Random stuff about serendipity. Discussion, Questions, Paraphernalia.
steve
Regular
Posts: 18
Joined: Sun Nov 30, 2003 3:42 am

Scalability Performance - Thousands of entries

Post by steve »

We're kinda pushing the envelope and have hit the wall now. Our Serendipity installation -0.71- has slowed down long enough where the index page load just times out!

The slow query is :

SELECT e.id, e.title, e.timestamp, e.comments, e.exflag, e.author, e.authorid, e.trackbacks, e.isdraft, e.allow_comments, e.last_modified, a.username, a.email , e.body, e.extended FROM blogDB_entries AS e LEFT JOIN blogDB_authors a ON e.authorid = a.authorid LEFT JOIN blogDB_entrycat ec ON e.id = ec.entryid LEFT JOIN blogDB_category c ON ec.categoryid = c.categoryid WHERE isdraft = 'false' AND e.timestamp <= '1105911050' GROUP BY e.id ORDER BY timestamp DESC LIMIT 15

This query never finishes. Any optimizing tips or tricks for large entry-count environments?
garvinhicking
Core Developer
Posts: 30022
Joined: Tue Sep 16, 2003 9:45 pm
Location: Cologne, Germany
Contact:

Re: Scalability Performance - Thousands of entries

Post by garvinhicking »

Hm, I'm personally working with an article base of about 600 entries and my query still executes within 0.1x seconds.
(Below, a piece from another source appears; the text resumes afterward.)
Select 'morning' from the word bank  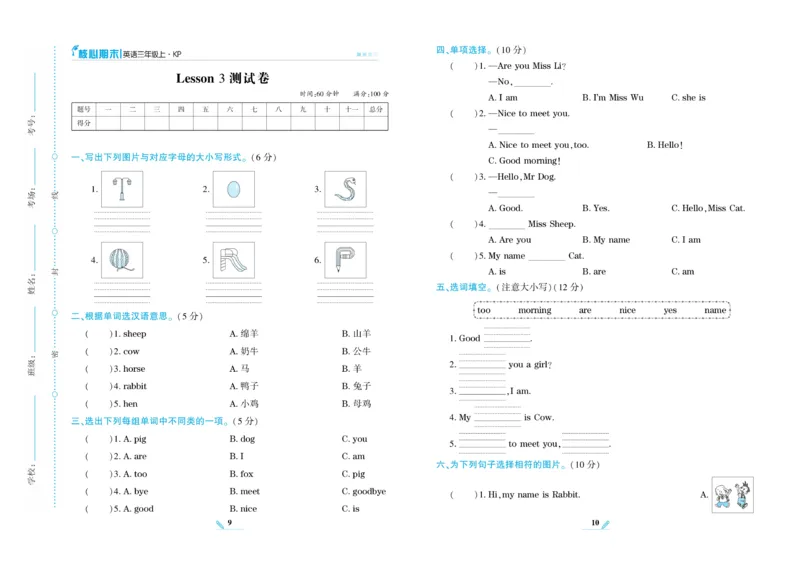point(535,310)

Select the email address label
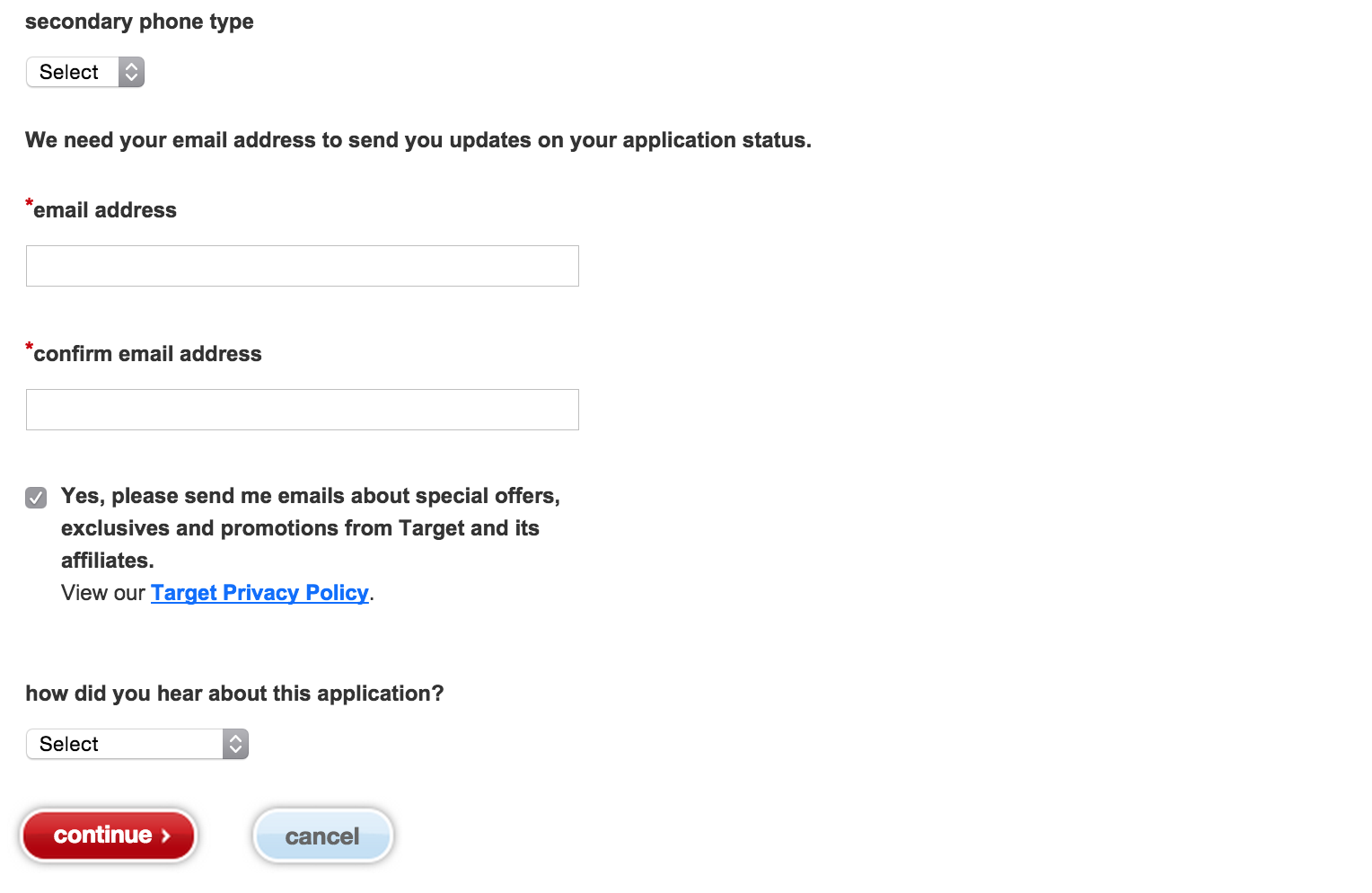(104, 209)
Did you check your SQL index keys, do they exist? Which MySQL version are you using, did you enable the query cache?

Serendipity 0.8 has a set of performance improvements, but this particular query you posted can't be much more improved. Did you try a "EXPLAIN SELECT ... " and look at that output?

Regards,
Garvin
# Garvin Hicking (s9y Developer)
# Did I help you? Consider making me happy: http://wishes.garv.in/
# or use my PayPal account "paypal {at} supergarv (dot) de"
# My "other" hobby: http://flickr.garv.in/
steve
Regular
Posts: 18
Joined: Sun Nov 30, 2003 3:42 am

Scalability Performance - Thousands of entries

Post by steve »

We checked our index keys and yes they do exist.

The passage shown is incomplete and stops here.